Text under study:
To address these hardships, governments should provide ample safety nets to those affected, e.g. informal traders making their living from cross-border trade. But safety nets are costly and difficult to design. How to set up these transfers in a period of confinement (absence of possible digitalization of payments in some countries)? How can measures be put in place that take into account the specific vulnerability and role of women?
The World Health Organization (WHO) has often expressed reservations about the border crossing bans and their role in protecting public health. They increase the likelihood that people will cross borders through places not covered by customs authorities and evade health checks. The WHO is also concerned that governments might avoid publicly acknowledging an outbreak in order to avoid having their citizens targeted by other countries’ trade and travel restrictions.
Border checkpoints should be set up to provide health checks and screening, possibly followed by quarantine and/or hospitalization for the infected. Such a system can provide important health information to the population and improve the distribution of protective equipment, soap and disinfection equipment, and access to water. In the East African Community (EAC—Burundi, Kenya, Rwanda, South Sudan, Tanzania, Uganda), nine mobile laboratories have recently been deployed to provide systematic testing, particularly along the northern border between Uganda and Kenya.

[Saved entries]
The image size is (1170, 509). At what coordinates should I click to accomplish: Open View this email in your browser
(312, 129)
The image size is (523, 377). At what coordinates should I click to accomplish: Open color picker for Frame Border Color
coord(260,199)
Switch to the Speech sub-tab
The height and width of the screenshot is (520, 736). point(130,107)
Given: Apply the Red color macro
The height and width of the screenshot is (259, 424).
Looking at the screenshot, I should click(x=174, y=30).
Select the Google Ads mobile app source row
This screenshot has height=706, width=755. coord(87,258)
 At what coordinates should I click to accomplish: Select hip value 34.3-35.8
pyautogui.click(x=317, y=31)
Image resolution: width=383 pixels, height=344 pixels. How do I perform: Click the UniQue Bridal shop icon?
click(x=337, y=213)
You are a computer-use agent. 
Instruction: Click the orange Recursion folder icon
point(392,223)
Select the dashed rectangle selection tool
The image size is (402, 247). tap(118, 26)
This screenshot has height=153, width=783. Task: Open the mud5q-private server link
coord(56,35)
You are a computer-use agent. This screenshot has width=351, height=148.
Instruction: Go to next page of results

Exercise requirements:
A. Reproduce, word for word, the section of the passage on border health measures that opens with the words containing "The World Health" and closes with "and travel restrictions.".
B. According to the passage on border health measures, how many mobile laboratories have recently been deployed in the East African Community?
C. Write the next part of the passage on border health measures, picking up after its final sentence.
The items above are not required for any of the work on this page.

Answers to the tasks:
A.
The World Health Organization (WHO) has often expressed reservations about the border crossing bans and their role in protecting public health. They increase the likelihood that people will cross borders through places not covered by customs authorities and evade health checks. The WHO is also concerned that governments might avoid publicly acknowledging an outbreak in order to avoid having their citizens targeted by other countries’ trade and travel restrictions.

B. Nine mobile laboratories have been deployed.

C.
Physical distancing requirements at border crossings may also reduce the spread of the virus. But this of course requires supplementing the teams of customs officers working at border stations, so as not to slow down cross-border trade too much.
To reduce the costs for farmers and transporters of agricultural and food products, governments should reconsider curfews, which hurt the transport of perishable products. In terms of intra-African trade policy, import taxes on agricultural and food products should be reduced to compensate for higher transport costs. A suspension of export bans on these same products should also be considered.
New border restriction measures should be announced in advance in order to allow people to adapt as best as possible. Countries should also coordinate their policies to allow for exchanges of information on the spread of the virus and responses. The WHO Africa Regional Office and the Inter-African Bureau for Animal Resources can help in this regard. Regional Economic Communities can also play an important role. In addition to the EAC, the Economic Community of West African States (ECOWAS) is studying a plan of action including the lifting of all land border and port restrictions on the free movement of agricultural inputs including fertilizers and pesticides, and the promotion of social safety net projects for food and nutrition.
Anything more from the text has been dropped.